Now, I’ve only got a strip of grass about as wide and long as a box of unwrapped twinkies laid end-to-end and it seemed somewhat wrong that said small patch of grass (which, by the way, I am still managing to kill), was going to get rutted through by a mole. Being chased by the cat.

So, I grabbed a pair of gloves and a spare box from the garage (an empty Huggies box, of course, which is the only sort of spare box I have in the garage on a regular basis these days), levered up a slab of sod and found myself finger-to-nose with a tiny mole. Swooped him in the box and, like all triumphant trappers, went back into the security of my house to contemplate the next move while the little fellow scrabble-scrabbled at the cardboard.

I have, truth be told, never actually been that close to a mole before. They are pretty fascinating creatures. Soft little pink noses that are like the tip of a elephant trunk in how they quest and touch objects. Big strong claws and shoulders. Strange little cry that isn’t like a cat wailing but more like the sound of metal grinding on metal.

Anyway, I took him out to the big lot beyond the warehouses across the road from us where land is still undeveloped and released him. He scrabbled on the ground, getting his bearings, and I could almost see him realize, “Ah, wait, soft mud.” He scampered over to the shade of a clump of crab grass and, within five seconds, had burrowed under the ground. Five hippopotami. Gone. I can’t even — shit — I can’t do ANYTHING in five seconds.

Was lazy most of yesterday as can be expected of being King For a Day. While the lovely wife was off doing birthday shopping and the little dude was sleeping, I read Bakker’s The Darkness That Comes Before and wandered through a few stages of an old video game I had never finished, all the while dodging family and friends who were trying to call and interrupt the King’s Solitude. Later, I had ice cream cake.

Lovely wife returned with a copy of Pinchbeck’s 2012: The Return of Quetzalcoatl, a very nice surprise. Much more so that Bakker’s book, which was tough going. Big herkin’ first volume of a philosophically rich fantasy trilogy that was, unfortunately, 500 pages of setup. The word that came to mind mostly while slogging through it was “fretting,” as in the characters seemed to be doing a lot of it. I’ve got the other two on the shelf and, frankly, not quite as excited to be tackling those. I’ve also got Erikson’s Memories of Ice up there. In 500 pages, Erikson accomplishes a good deal more. That’s not to kick Bakker too hard in the teeth. The Prince of Nothing is his first trilogy and there are some delightful things he’s doing there, but…there’s a lot of “fretting” going on.

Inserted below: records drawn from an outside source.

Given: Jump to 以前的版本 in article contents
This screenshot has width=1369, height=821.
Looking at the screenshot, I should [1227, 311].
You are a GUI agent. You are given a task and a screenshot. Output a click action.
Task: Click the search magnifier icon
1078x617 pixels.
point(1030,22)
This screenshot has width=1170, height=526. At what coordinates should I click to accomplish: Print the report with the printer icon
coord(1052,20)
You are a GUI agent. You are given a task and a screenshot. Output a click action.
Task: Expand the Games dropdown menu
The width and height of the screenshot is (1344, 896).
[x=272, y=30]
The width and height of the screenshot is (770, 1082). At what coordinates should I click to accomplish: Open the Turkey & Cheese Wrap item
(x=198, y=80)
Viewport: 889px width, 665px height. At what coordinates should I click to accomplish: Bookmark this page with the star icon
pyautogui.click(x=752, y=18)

Speaking of first books and commentary, my thoughts on barthanderson‘s Patron Saint of Plagues have been posted at Strange Horizons in a cage-match grudge-fest between myself and Paul Kincaid. Kincaid, eh, kind of got hung up on Anderson’s copula-deletion (he discusses the rationale of his choice over at jlundberg blog) (and, no, I don’t really know that fancy linguistic term, I’m stealing it from another fellow who can actually pull terms like this from his ass at a moment’s notice).

Me? I enjoyed the book thoroughly. Of course, I was trapped in an airplane for four hours with nothing other than this book and the SkyMall catalog. So, in a way, Barth Anderson saved me from making some rather embarrassing purchases at 35,000 feet.

(We will be savaging Mr. Anderson endlessly this coming Saturday at WisCon and drinking more of the fabulous Scribe Agency beer so if you are in the neighborhood, you should drop by.)